**Extrait du texte**
Les doux Anguel Igov Traduit du bulgare par Marie Vrinat-Nikolov Éditions Intervalles

 

D’une langue douce, à l’instar d’une mélopée, « Les doux » est un pan de l’Histoire bulgare, durant le coup d’État communiste du 9 septembre 1944.

On pourrait imaginer des scènes en noir et blanc. Des ombres furtives dans les angles des rues. Des rideaux qui s’élèvent subrepticement lorsque les hommes et femmes frôlent les murs lourds de stigmates.

Des regards baissés et le poids lourd d’une vengeance aux abois.

Mais le récit est dans une sphère sentimentale, de reproches et de doutes. Une mise en abîme vertigineuse qui happe et donne à comprendre ce qui fut réellement de la Bulgarie ployée sous les affres.

La perte d’estime du prochain, hier son voisin, son ami, l’autre que l’on savait être un frère en humanité.

Les trahisons sont des murailles sur les consciences.

« Les doux » est un chant triste et tumultueux. La narration apaise les craintes et l’heure de l’expiation. Reformuler ce nouveau régime politique, sa terreur et ses méprises. « L’homme est un loup pour l’homme » selon Hobbes. La choralité est une corne de brume dans le flou d’un brouillard opaque.

Il est ici. L’homme du livre. Le poète, mélancolique et romantique. Dans une marginalité des silences et d’un évènementiel qui va l’agripper immanquablement.

Les ratures sur son éthique de vie. Emil Strezov, prolétaire, pauvre et atypique, va être cet autre : le juge. Subrepticement, il va devenir suiveur. La délation à l’instar d’une rédemption pour le peuple. Piégé quelque peu, pétri d’épreuves mentales, il va dénoncer, arrêter, forger au nom du peuple, la bannière qui élèvera cet autre monde, soudainement virginal des traîtres.

Mais l’heure est manichéenne et le risque grand. Peut-on renaître à soi-même si on pointe du doigt le fautif ?

Les voix, ici, ne sont pas des cascades chantantes, mais des désillusions. La philosophie œuvre et cherche à comprendre l’enjeu de l’humain.

« Vous avez une plume, prononça lentement le poète trapu...Vous avez aussi une ligne idéologique. Votre poème arrive à point nommé. C’est un fait que c’est exactement la tâche qui nous échoit : purger le pays des ennemis du peuple. »

**Objectif de la tâche**
Répondez à ces questions d'après l'extrait sur « Les doux » :
(a) À quelle date a eu lieu le coup d'État communiste évoqué ?
(b) Qui a traduit le livre du bulgare ?
(c) Par quels trois adjectifs Emil Strezov est-il décrit ?
Les données ne sont pas nécessaires ici.

**Données fournies**
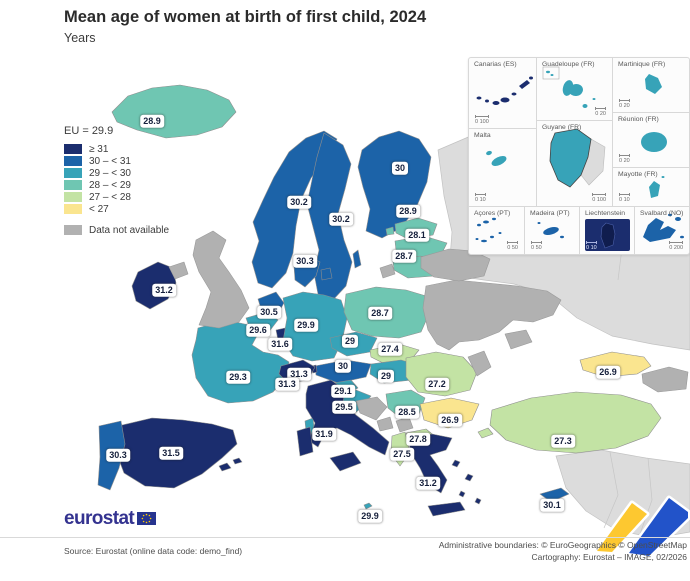  I want to click on region-portugal, so click(112, 456).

**Réponse rédigée**
(a) Le 9 septembre 1944.
(b) Marie Vrinat-Nikolov.
(c) Prolétaire, pauvre et atypique.